▶ [Your task]
Please lay out every line of the material below as a JSON list of strings, one string per line, leaving out blank lines.

=======

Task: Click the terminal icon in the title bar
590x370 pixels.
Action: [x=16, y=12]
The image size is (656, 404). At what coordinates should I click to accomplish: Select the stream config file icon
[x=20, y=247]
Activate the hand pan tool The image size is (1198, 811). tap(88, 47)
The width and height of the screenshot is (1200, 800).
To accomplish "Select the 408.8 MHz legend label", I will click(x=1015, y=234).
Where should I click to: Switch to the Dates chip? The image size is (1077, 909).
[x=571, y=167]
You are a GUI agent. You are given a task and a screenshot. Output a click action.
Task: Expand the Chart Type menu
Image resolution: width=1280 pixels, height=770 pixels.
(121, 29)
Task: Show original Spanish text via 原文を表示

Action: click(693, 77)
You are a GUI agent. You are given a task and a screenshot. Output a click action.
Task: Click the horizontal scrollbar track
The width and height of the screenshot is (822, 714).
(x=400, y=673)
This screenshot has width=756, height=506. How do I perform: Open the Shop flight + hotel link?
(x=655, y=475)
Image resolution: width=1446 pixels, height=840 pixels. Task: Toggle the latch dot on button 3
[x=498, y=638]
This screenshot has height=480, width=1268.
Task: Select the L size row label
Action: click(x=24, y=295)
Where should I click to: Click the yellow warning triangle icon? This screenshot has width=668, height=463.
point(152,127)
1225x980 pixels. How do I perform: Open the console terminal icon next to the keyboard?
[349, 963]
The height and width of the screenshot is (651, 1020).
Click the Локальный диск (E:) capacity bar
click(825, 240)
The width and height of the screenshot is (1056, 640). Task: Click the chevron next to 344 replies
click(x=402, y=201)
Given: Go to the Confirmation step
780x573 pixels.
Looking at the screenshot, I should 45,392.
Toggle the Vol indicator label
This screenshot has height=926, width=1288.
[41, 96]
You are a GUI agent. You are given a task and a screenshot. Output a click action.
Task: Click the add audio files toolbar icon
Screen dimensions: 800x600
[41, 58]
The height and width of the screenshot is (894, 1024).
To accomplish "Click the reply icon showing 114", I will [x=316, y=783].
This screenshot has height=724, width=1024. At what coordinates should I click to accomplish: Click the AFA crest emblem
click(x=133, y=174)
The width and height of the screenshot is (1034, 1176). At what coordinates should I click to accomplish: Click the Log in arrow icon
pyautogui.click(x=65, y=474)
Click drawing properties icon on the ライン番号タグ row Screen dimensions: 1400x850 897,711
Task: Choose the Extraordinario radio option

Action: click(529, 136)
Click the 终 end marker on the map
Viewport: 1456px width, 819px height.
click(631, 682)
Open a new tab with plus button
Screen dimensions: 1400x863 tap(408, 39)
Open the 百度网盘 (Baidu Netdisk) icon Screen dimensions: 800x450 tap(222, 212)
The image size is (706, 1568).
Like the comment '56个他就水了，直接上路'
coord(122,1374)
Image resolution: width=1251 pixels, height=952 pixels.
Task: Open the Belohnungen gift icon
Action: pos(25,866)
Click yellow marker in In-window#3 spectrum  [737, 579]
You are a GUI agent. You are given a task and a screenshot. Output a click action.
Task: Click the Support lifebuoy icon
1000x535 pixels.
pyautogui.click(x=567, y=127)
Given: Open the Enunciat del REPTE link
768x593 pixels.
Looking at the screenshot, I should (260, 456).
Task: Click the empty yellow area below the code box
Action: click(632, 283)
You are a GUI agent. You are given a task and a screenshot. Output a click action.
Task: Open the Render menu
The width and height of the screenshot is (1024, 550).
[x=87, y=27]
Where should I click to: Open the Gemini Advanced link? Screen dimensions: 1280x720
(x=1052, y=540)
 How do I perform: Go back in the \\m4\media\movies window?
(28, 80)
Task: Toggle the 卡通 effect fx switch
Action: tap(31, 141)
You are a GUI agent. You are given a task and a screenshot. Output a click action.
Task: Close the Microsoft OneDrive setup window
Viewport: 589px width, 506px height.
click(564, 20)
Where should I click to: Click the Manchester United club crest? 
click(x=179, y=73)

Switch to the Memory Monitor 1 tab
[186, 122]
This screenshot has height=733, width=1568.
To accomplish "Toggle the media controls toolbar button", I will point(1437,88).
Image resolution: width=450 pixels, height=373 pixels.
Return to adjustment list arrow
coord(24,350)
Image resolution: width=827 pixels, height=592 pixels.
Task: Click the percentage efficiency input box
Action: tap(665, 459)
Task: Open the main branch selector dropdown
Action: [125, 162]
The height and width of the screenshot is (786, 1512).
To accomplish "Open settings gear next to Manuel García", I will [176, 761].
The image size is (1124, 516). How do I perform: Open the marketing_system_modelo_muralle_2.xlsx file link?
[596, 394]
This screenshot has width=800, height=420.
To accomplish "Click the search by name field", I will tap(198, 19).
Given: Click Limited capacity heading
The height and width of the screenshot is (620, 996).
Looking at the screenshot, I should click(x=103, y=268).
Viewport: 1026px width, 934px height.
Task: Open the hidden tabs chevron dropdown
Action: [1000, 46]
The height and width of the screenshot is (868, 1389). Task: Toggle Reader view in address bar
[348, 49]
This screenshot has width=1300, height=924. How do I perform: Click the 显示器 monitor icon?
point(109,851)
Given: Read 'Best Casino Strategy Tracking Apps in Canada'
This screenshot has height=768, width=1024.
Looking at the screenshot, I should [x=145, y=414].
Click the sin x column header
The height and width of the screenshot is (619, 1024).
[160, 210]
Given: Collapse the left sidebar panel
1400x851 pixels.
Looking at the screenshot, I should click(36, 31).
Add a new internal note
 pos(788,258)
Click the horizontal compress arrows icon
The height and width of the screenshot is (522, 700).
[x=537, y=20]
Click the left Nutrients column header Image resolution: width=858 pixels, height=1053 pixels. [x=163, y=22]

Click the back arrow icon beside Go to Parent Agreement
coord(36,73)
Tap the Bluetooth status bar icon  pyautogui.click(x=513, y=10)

=======

▶ [Result of the exercise]
[
  "Task: Click the terminal icon in the title bar",
  "590x370 pixels.",
  "Action: [x=16, y=12]",
  "The image size is (656, 404). At what coordinates should I click to accomplish: Select the stream config file icon",
  "[x=20, y=247]",
  "Activate the hand pan tool The image size is (1198, 811). tap(88, 47)",
  "The width and height of the screenshot is (1200, 800).",
  "To accomplish \"Select the 408.8 MHz legend label\", I will click(x=1015, y=234).",
  "Where should I click to: Switch to the Dates chip? The image size is (1077, 909).",
  "[x=571, y=167]",
  "You are a GUI agent. You are given a task and a screenshot. Output a click action.",
  "Task: Expand the Chart Type menu",
  "Image resolution: width=1280 pixels, height=770 pixels.",
  "(121, 29)",
  "Task: Show original Spanish text via 原文を表示",
  "Action: click(693, 77)",
  "You are a GUI agent. You are given a task and a screenshot. Output a click action.",
  "Task: Click the horizontal scrollbar track",
  "The width and height of the screenshot is (822, 714).",
  "(x=400, y=673)",
  "This screenshot has width=756, height=506. How do I perform: Open the Shop flight + hotel link?",
  "(x=655, y=475)",
  "Image resolution: width=1446 pixels, height=840 pixels. Task: Toggle the latch dot on button 3",
  "[x=498, y=638]",
  "This screenshot has height=480, width=1268.",
  "Task: Select the L size row label",
  "Action: click(x=24, y=295)",
  "Where should I click to: Click the yellow warning triangle icon? This screenshot has width=668, height=463.",
  "point(152,127)",
  "1225x980 pixels. How do I perform: Open the console terminal icon next to the keyboard?",
  "[349, 963]",
  "The height and width of the screenshot is (651, 1020).",
  "Click the Локальный диск (E:) capacity bar",
  "click(825, 240)",
  "The width and height of the screenshot is (1056, 640). Task: Click the chevron next to 344 replies",
  "click(x=402, y=201)",
  "Given: Go to the Confirmation step",
  "780x573 pixels.",
  "Looking at the screenshot, I should 45,392.",
  "Toggle the Vol indicator label",
  "This screenshot has height=926, width=1288.",
  "[41, 96]",
  "You are a GUI agent. You are given a task and a screenshot. Output a click action.",
  "Task: Click the add audio files toolbar icon",
  "Screen dimensions: 800x600",
  "[41, 58]",
  "The height and width of the screenshot is (894, 1024).",
  "To accomplish \"Click the reply icon showing 114\", I will [x=316, y=783].",
  "This screenshot has height=724, width=1024. At what coordinates should I click to accomplish: Click the AFA crest emblem",
  "click(x=133, y=174)",
  "The width and height of the screenshot is (1034, 1176). At what coordinates should I click to accomplish: Click the Log in arrow icon",
  "pyautogui.click(x=65, y=474)",
  "Click drawing properties icon on the ライン番号タグ row Screen dimensions: 1400x850 897,711",
  "Task: Choose the Extraordinario radio option",
  "Action: click(529, 136)",
  "Click the 终 end marker on the map",
  "Viewport: 1456px width, 819px height.",
  "click(631, 682)",
  "Open a new tab with plus button",
  "Screen dimensions: 1400x863 tap(408, 39)",
  "Open the 百度网盘 (Baidu Netdisk) icon Screen dimensions: 800x450 tap(222, 212)",
  "The image size is (706, 1568).",
  "Like the comment '56个他就水了，直接上路'",
  "coord(122,1374)",
  "Image resolution: width=1251 pixels, height=952 pixels.",
  "Task: Open the Belohnungen gift icon",
  "Action: pos(25,866)",
  "Click yellow marker in In-window#3 spectrum  [737, 579]",
  "You are a GUI agent. You are given a task and a screenshot. Output a click action.",
  "Task: Click the Support lifebuoy icon",
  "1000x535 pixels.",
  "pyautogui.click(x=567, y=127)",
  "Given: Open the Enunciat del REPTE link",
  "768x593 pixels.",
  "Looking at the screenshot, I should (260, 456).",
  "Task: Click the empty yellow area below the code box",
  "Action: click(632, 283)",
  "You are a GUI agent. You are given a task and a screenshot. Output a click action.",
  "Task: Open the Render menu",
  "The width and height of the screenshot is (1024, 550).",
  "[x=87, y=27]",
  "Where should I click to: Open the Gemini Advanced link? Screen dimensions: 1280x720",
  "(x=1052, y=540)",
  " How do I perform: Go back in the \\\\m4\\media\\movies window?",
  "(28, 80)",
  "Task: Toggle the 卡通 effect fx switch",
  "Action: tap(31, 141)",
  "You are a GUI agent. You are given a task and a screenshot. Output a click action.",
  "Task: Close the Microsoft OneDrive setup window",
  "Viewport: 589px width, 506px height.",
  "click(564, 20)",
  "Where should I click to: Click the Manchester United club crest? ",
  "click(x=179, y=73)",
  "Switch to the Memory Monitor 1 tab",
  "[186, 122]",
  "This screenshot has height=733, width=1568.",
  "To accomplish \"Toggle the media controls toolbar button\", I will point(1437,88).",
  "Image resolution: width=450 pixels, height=373 pixels.",
  "Return to adjustment list arrow",
  "coord(24,350)",
  "Image resolution: width=827 pixels, height=592 pixels.",
  "Task: Click the percentage efficiency input box",
  "Action: tap(665, 459)",
  "Task: Open the main branch selector dropdown",
  "Action: [125, 162]",
  "The height and width of the screenshot is (786, 1512).",
  "To accomplish \"Open settings gear next to Manuel García\", I will [176, 761].",
  "The image size is (1124, 516). How do I perform: Open the marketing_system_modelo_muralle_2.xlsx file link?",
  "[596, 394]",
  "This screenshot has width=800, height=420.",
  "To accomplish \"Click the search by name field\", I will tap(198, 19).",
  "Given: Click Limited capacity heading",
  "The height and width of the screenshot is (620, 996).",
  "Looking at the screenshot, I should click(x=103, y=268).",
  "Viewport: 1026px width, 934px height.",
  "Task: Open the hidden tabs chevron dropdown",
  "Action: [1000, 46]",
  "The height and width of the screenshot is (868, 1389). Task: Toggle Reader view in address bar",
  "[348, 49]",
  "This screenshot has width=1300, height=924. How do I perform: Click the 显示器 monitor icon?",
  "point(109,851)",
  "Given: Read 'Best Casino Strategy Tracking Apps in Canada'",
  "This screenshot has height=768, width=1024.",
  "Looking at the screenshot, I should [x=145, y=414].",
  "Click the sin x column header",
  "The height and width of the screenshot is (619, 1024).",
  "[160, 210]",
  "Given: Collapse the left sidebar panel",
  "1400x851 pixels.",
  "Looking at the screenshot, I should click(36, 31).",
  "Add a new internal note",
  " pos(788,258)",
  "Click the horizontal compress arrows icon",
  "The height and width of the screenshot is (522, 700).",
  "[x=537, y=20]",
  "Click the left Nutrients column header Image resolution: width=858 pixels, height=1053 pixels. [x=163, y=22]",
  "Click the back arrow icon beside Go to Parent Agreement",
  "coord(36,73)",
  "Tap the Bluetooth status bar icon  pyautogui.click(x=513, y=10)"
]